Same here. Big fines and restitution. Only takes one busy body neighbor or someone with a grudge to turn you in. Even the parents of a kid that your kids tell about your new swimming pond.


----------



## cfuhrer (Jun 11, 2013)

Some folks on the Green River in Wyoming widened a stream to make waterfowl habitat and now several years later are still doing penance to the EPA.


----------



## coolrunnin (Aug 28, 2010)

Check with your state dnr. Around here they pull gravel, contour all sorts of things to free flowing streams.


----------



## jwal10 (Jun 5, 2010)

IF there are any rocks in the creek just make a small dam with them. People do that all the time in the creek here to make "swimming holes". Creek runs right through town. Taking equipment to the creek is a no-no, in or on the bank....James


----------



## Bearfootfarm (Jul 13, 2006)

> words of advice?


Buy a swimming pool


----------



## alleyyooper (Apr 22, 2005)

In Michigan you have to apply for a permit to even dig a pond. My kids and the dog had a ball every summer playing in the creek as it was. Hunting crawdads and catching water bugs and other stuff they always seemed to get soaking wet. Usually by August the creek is as dry as a bone.

 Al


----------



## just_sawing (Jan 15, 2006)

Be quiet, Do no Harm, take care of your children and have fun. 
Don't try to use the river silt for a dam it does not work.


----------



## motdaugrnds (Jul 3, 2002)

Here there is an environmental protection department...forgot name of it but your agricultural department/agent should know. The lady from this department came out to look over my acreage so as to let me know IF I could excavate a pond or not. (The neighbor next door owns both sides of the creek and had a pond dug where another creek ran into it...still on his land. Since this did NOT "permanently" stop the flow of the water, it was legal.) The lady from the EPD told me I could put a pond where I wanted it because: Runoff from it would not affect my neighbors property and the area would not cause problems for the county in anyway. Soooooo getting something similar IN WRITING may be something you would be wise to consider.


----------



## geo in mi (Nov 14, 2008)

Just deepening and/or widening the stream might work for a while, but then fill back up. Maybe a notch or a swirl? Sometimes a log laid in the stream will cause an undercutting current..but it would cause a rushing water situation that might not be too safe for young kids.

geo


----------



## Darren (May 10, 2002)

As mentioned your state environmental agency can tell you what's allowable. Generally tracked vehicles in a stream are forbidden without a permit. You want to avoid getting a permit. That drags you into regulatory hell.

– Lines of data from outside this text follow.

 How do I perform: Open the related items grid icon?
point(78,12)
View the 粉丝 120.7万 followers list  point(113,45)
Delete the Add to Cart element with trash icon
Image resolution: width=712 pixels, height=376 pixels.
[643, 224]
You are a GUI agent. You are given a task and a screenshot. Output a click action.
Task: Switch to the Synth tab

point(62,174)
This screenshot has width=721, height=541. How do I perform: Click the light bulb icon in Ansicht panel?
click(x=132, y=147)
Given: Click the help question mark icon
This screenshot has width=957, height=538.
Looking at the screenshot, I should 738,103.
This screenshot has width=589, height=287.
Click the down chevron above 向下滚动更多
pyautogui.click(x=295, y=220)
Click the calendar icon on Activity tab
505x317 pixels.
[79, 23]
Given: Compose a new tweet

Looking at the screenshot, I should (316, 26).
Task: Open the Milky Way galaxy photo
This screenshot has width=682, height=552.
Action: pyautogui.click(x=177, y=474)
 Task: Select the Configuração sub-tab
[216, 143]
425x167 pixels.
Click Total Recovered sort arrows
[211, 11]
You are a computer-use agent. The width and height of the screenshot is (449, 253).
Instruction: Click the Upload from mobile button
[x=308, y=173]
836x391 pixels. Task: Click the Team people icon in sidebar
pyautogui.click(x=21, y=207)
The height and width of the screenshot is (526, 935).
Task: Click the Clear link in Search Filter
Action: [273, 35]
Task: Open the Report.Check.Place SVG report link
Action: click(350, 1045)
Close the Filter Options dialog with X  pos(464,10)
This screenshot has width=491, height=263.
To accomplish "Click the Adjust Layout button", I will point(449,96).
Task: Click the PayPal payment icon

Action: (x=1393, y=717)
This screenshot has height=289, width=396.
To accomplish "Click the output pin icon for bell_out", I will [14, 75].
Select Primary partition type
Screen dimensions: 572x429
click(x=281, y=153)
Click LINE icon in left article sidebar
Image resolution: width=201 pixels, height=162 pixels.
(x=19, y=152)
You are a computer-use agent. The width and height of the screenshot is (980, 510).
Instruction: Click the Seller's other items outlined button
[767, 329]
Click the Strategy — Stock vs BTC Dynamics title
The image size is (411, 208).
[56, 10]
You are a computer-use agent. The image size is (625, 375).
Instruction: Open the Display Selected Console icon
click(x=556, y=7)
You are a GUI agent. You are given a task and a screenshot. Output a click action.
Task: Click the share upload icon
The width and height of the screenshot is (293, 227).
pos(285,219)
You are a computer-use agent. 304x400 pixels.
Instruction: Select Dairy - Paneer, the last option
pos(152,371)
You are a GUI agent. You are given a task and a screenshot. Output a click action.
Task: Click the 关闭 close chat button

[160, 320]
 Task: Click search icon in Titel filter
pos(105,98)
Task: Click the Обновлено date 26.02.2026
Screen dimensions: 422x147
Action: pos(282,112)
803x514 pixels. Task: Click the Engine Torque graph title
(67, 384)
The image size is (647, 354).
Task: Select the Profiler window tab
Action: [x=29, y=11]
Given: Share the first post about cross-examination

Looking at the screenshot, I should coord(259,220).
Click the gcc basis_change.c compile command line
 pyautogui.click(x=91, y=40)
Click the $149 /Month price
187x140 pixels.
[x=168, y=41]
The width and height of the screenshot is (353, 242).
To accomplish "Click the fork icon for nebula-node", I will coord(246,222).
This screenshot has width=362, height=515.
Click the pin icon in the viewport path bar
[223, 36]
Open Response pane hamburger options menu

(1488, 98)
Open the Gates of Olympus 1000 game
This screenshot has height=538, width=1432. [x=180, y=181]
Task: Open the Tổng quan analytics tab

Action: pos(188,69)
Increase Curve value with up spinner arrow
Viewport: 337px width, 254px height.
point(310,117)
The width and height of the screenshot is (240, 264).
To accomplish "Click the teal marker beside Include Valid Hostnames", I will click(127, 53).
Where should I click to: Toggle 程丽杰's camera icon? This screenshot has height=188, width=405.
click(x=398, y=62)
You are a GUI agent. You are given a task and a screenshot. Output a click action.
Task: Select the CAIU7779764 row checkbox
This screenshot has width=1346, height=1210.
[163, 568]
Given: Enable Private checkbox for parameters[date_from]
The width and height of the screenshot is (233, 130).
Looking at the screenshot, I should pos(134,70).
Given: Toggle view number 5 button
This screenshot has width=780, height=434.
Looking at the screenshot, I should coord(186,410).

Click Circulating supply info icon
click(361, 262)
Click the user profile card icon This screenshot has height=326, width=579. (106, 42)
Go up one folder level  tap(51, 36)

Figure out a way of doing the work that's low key and not observable. Stream restoration is another ball game. You can do lots of things for stream restoration that might get you hung otherwise. You'd still need a permit, but agencies will help more than hinder.


----------



## Fishindude (May 19, 2015)

When I was in elementary school, one of the teachers had a beautiful home on a small stream. They had built a concrete dam with an opening that had slots they could slide 2x10's down in to raise the water level. Made a nice swimming hole in the summer, about 6' deep. Rest of the year they took those boards out and let the stream flow freely through the opening in the dam.


----------



## Glacialtill (Aug 16, 2010)

If you do it by hand, probably no one will notice. If you get a track hoe in there, most likely someone will notice. 

There's a river on my parent's property that I grew up on. It's always changing. Sand comes and goes over the years. Beavers come and go. Trees fall down, and that changes things. 

Little kids should be able to splash around in a stream. Safely. 

I'm sure you can work something out. 

This is good and also a cautionary tale:

http://www.snopes.com/humor/letters/dammed.asp


----------



## 7thswan (Nov 18, 2008)

We have a culvert,like 10 feet high that lets us cross our stream to get to our woods. On each side there is a nice size "pool" my dogs like to swim in. Maybe you need a culvert.


----------



## Darren (May 10, 2002)

Look up stream restoration techniques for ways to use nature to provide what you want.


----------



## TraderBob (Oct 21, 2010)

My neighbors here just did it...the small creek split around a large boulder and a small piece of high ground. Another neighbor brought his dozer over and removed the boulder and some dirt, and they dug the area out.

pretty nice


----------



## Bearfootfarm (Jul 13, 2006)

just_sawing said:


> Be quiet, Do no Harm, take care of your children and have fun.
> Don't try to use the river silt for a dam it does not work.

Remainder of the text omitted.